Idea 1
Dogs, dating, and laughing at modern life
When your dog leans in to nuzzle you, are they professing devotion—or searching for a cozy place to throw up? In What the Dogs Have Taught Me, Merrill Markoe argues that dogs are both mirror and medicine: they expose your human foibles with comic precision and teach you—by relentless, slobbery example—how to meet chaos with curiosity, presence, and joy. Markoe contends that if you watch dogs closely (and talk back to them shamelessly), you’ll learn a practical philosophy for surviving modern absurdities—from doomed relationships and self-help scams to Vegas wine goddesses, zombie retail clerks, and glamorous celebrity dinners that end with pasta on your lap.

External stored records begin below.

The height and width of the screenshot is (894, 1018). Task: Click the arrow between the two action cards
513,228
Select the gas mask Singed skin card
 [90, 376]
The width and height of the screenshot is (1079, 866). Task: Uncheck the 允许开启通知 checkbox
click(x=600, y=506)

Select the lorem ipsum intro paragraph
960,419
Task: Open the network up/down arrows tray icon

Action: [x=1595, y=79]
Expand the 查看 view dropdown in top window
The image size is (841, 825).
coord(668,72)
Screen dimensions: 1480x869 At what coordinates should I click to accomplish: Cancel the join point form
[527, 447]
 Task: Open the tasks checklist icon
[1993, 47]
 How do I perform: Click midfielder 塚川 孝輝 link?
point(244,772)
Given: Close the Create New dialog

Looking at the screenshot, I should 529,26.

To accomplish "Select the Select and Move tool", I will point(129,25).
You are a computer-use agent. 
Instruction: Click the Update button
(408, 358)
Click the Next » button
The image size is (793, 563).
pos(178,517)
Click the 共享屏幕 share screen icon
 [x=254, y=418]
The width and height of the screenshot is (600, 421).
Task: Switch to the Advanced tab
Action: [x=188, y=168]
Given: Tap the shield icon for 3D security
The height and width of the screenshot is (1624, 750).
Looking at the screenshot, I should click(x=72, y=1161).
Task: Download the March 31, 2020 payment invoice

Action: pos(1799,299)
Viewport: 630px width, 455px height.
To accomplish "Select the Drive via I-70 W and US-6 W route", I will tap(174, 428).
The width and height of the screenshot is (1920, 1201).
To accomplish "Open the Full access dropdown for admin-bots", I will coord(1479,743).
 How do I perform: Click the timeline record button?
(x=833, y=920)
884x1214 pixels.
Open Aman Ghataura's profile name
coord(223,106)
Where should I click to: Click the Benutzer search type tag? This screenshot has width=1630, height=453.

Across brisk, observational essays that read like the love child of Nora Ephron’s personal candor and David Sedaris’s scene work (with a pack of mutts under the table), Markoe replays daily life at canine eye-level. She stages interviews with her dogs Bob and Stan about why they shadow her every Kleenex run (answer: ball/food), keeps a Dog Diary from the dog’s point of view, and drafts a canine user manual—Daily Routine—that doubles as a field guide to human delusions. Then, with the same toothy grin, she satirizes adult-ed “solutions” (Sexual Secrets of the Orient, Dominatrix 101, How to Make $$ in Internet Porn), deconstructs pretentious dining and nightlife (Beware the salad sand, the upside-down hotel marquee, and the BARRICADE OF WHEATGRASS), and reverse-engineers sales seminars into a buyer’s resistance playbook.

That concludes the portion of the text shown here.